▸ PROBLEM STATEMENT
Revise the lesson plan below by reproducing everything from "Focal Scripture Passage: Matthew" down to "the same church." and replacing "case studies" with "scenarios" at every occurrence.

September 26, 2021 – Matthew 5

Lesson Date: September 26, 2021

Focal Scripture Passage: Matthew 5:1-12, 20-22, 27-28

AIM: To lead students to discover what Jesus said about inner attitudes and outward actions, and to examine themselves to determine if their inner thoughts and attitudes are pleasing to God.


Before class: Read the notes on Matthew 5 found in the Sunday School Teacher Book.  Become familiar with the following three brief case studies so you can tell them to the class without reading them.  To make the case studies more vivid you could enlist three class members ahead of time and ask them to role-play the case studies as first-person testimonies.


INTRODUCTION (Create Learning Readiness): Share the following case studies with the class.  Tell them the three persons described in the case studies are all active and faithful members of the same church.

Susan is faithful to her church.  She attends Sunday School regularly, sings in the choir, serves in the nursery, and brings her tithes each week.  When asked privately by her teacher to share her testimony, she replied, “I don’t believe in all that ‘born-again’ stuff.  I believe if you just live right and do good things God will let you into heaven.”

▸ MATERIAL SUPPLIED
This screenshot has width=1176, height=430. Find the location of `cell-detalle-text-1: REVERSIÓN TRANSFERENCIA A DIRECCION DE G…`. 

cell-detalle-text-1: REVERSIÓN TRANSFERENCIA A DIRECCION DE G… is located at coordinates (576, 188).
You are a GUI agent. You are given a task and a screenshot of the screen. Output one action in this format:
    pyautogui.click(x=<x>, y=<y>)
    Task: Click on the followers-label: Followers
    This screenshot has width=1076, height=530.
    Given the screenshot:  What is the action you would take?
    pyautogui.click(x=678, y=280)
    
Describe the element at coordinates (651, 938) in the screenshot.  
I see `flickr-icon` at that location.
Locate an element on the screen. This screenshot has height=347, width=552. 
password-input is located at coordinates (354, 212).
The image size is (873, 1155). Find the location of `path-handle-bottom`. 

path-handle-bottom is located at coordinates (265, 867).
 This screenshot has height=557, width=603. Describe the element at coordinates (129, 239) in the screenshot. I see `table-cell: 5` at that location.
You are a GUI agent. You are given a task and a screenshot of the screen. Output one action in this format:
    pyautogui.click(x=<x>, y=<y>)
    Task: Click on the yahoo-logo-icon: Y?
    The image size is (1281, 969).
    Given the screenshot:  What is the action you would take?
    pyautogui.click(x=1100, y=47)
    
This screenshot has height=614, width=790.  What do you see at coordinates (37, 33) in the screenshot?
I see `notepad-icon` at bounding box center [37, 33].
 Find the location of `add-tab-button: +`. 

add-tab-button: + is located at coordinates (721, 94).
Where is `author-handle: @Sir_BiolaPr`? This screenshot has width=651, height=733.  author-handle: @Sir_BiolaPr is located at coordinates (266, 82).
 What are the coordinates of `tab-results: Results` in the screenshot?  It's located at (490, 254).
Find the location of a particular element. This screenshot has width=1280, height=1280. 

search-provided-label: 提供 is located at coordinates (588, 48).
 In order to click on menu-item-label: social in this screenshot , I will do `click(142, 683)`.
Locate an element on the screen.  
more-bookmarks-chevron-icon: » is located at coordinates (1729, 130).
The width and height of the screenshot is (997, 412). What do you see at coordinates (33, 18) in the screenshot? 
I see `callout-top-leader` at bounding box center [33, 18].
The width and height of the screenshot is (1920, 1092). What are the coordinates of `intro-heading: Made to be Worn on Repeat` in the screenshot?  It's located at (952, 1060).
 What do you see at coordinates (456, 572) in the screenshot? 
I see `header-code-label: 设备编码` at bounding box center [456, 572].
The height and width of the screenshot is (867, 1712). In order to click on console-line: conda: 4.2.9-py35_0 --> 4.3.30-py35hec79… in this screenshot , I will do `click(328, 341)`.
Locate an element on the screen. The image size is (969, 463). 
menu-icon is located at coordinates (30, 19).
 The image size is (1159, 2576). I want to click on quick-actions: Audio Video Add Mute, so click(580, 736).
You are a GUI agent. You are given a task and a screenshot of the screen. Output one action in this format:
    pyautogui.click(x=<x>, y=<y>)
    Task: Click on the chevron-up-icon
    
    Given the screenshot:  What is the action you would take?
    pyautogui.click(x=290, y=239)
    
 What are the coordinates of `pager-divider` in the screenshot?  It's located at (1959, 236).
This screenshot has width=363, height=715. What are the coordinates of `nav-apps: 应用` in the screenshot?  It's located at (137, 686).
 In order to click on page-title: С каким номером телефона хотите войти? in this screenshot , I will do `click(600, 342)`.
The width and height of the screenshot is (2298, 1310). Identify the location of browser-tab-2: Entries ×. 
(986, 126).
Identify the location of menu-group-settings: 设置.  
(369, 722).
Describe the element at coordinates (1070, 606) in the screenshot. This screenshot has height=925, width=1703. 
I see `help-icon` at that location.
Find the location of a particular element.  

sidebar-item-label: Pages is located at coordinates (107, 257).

▸ OUTPUT FOR THIS TASK
Focal Scripture Passage: Matthew 5:1-12, 20-22, 27-28

AIM: To lead students to discover what Jesus said about inner attitudes and outward actions, and to examine themselves to determine if their inner thoughts and attitudes are pleasing to God.


Before class: Read the notes on Matthew 5 found in the Sunday School Teacher Book.  Become familiar with the following three brief scenarios so you can tell them to the class without reading them.  To make the scenarios more vivid you could enlist three class members ahead of time and ask them to role-play the scenarios as first-person testimonies.


INTRODUCTION (Create Learning Readiness): Share the following scenarios with the class.  Tell them the three persons described in the scenarios are all active and faithful members of the same church.